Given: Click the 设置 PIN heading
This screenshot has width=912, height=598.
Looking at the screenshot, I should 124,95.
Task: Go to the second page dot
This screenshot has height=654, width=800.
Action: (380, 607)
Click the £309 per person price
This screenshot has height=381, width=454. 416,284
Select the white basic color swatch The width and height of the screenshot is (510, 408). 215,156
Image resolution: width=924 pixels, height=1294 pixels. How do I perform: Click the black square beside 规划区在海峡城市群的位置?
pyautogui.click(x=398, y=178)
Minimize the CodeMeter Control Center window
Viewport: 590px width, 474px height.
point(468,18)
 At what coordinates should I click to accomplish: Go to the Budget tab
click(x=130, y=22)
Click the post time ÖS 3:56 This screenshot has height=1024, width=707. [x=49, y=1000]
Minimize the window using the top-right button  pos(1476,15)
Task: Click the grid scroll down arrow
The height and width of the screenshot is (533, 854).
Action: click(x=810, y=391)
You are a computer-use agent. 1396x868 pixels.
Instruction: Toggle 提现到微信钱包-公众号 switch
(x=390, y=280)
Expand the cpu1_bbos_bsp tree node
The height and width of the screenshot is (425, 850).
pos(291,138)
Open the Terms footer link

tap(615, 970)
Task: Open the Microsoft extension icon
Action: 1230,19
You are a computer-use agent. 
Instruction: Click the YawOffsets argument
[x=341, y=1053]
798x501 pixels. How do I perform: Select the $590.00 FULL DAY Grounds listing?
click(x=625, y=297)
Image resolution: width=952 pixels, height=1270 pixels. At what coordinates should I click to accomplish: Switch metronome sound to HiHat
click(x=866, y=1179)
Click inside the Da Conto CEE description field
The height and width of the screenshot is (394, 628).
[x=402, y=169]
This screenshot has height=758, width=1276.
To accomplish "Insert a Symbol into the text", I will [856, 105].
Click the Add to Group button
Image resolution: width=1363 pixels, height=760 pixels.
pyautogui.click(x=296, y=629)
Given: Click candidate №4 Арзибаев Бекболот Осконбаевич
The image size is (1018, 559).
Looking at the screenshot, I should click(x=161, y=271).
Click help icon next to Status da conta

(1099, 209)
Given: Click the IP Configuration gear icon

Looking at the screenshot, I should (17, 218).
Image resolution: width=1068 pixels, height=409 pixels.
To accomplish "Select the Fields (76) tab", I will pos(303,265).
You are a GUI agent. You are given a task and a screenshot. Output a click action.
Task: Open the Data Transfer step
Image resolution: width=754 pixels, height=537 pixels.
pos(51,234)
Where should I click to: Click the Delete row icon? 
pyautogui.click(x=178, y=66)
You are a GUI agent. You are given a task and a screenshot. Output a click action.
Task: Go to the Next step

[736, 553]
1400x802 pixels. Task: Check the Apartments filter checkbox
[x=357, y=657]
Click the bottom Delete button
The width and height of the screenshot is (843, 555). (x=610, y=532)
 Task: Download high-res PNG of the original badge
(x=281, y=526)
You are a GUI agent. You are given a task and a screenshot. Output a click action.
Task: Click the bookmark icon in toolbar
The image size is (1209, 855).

**WORK TO BE COMPLETED:**
Transcribe each entry above exactly as it reads.

**RESPONSE:**
Given: Click the 设置 PIN heading
This screenshot has width=912, height=598.
Looking at the screenshot, I should 124,95.
Task: Go to the second page dot
This screenshot has height=654, width=800.
Action: (380, 607)
Click the £309 per person price
This screenshot has height=381, width=454. 416,284
Select the white basic color swatch The width and height of the screenshot is (510, 408). 215,156
Image resolution: width=924 pixels, height=1294 pixels. How do I perform: Click the black square beside 规划区在海峡城市群的位置?
pyautogui.click(x=398, y=178)
Minimize the CodeMeter Control Center window
Viewport: 590px width, 474px height.
point(468,18)
 At what coordinates should I click to accomplish: Go to the Budget tab
click(x=130, y=22)
Click the post time ÖS 3:56 This screenshot has height=1024, width=707. [x=49, y=1000]
Minimize the window using the top-right button  pos(1476,15)
Task: Click the grid scroll down arrow
The height and width of the screenshot is (533, 854).
Action: click(x=810, y=391)
You are a computer-use agent. 1396x868 pixels.
Instruction: Toggle 提现到微信钱包-公众号 switch
(x=390, y=280)
Expand the cpu1_bbos_bsp tree node
The height and width of the screenshot is (425, 850).
pos(291,138)
Open the Terms footer link

tap(615, 970)
Task: Open the Microsoft extension icon
Action: 1230,19
You are a computer-use agent. 
Instruction: Click the YawOffsets argument
[x=341, y=1053]
798x501 pixels. How do I perform: Select the $590.00 FULL DAY Grounds listing?
click(x=625, y=297)
Image resolution: width=952 pixels, height=1270 pixels. At what coordinates should I click to accomplish: Switch metronome sound to HiHat
click(x=866, y=1179)
Click inside the Da Conto CEE description field
The height and width of the screenshot is (394, 628).
[x=402, y=169]
This screenshot has height=758, width=1276.
To accomplish "Insert a Symbol into the text", I will [856, 105].
Click the Add to Group button
Image resolution: width=1363 pixels, height=760 pixels.
pyautogui.click(x=296, y=629)
Given: Click candidate №4 Арзибаев Бекболот Осконбаевич
The image size is (1018, 559).
Looking at the screenshot, I should click(x=161, y=271).
Click help icon next to Status da conta

(1099, 209)
Given: Click the IP Configuration gear icon

Looking at the screenshot, I should (17, 218).
Image resolution: width=1068 pixels, height=409 pixels.
To accomplish "Select the Fields (76) tab", I will pos(303,265).
You are a GUI agent. You are given a task and a screenshot. Output a click action.
Task: Open the Data Transfer step
Image resolution: width=754 pixels, height=537 pixels.
pos(51,234)
Where should I click to: Click the Delete row icon? 
pyautogui.click(x=178, y=66)
You are a GUI agent. You are given a task and a screenshot. Output a click action.
Task: Go to the Next step

[736, 553]
1400x802 pixels. Task: Check the Apartments filter checkbox
[x=357, y=657]
Click the bottom Delete button
The width and height of the screenshot is (843, 555). (x=610, y=532)
 Task: Download high-res PNG of the original badge
(x=281, y=526)
You are a GUI agent. You are given a task and a screenshot. Output a click action.
Task: Click the bookmark icon in toolbar
The image size is (1209, 855).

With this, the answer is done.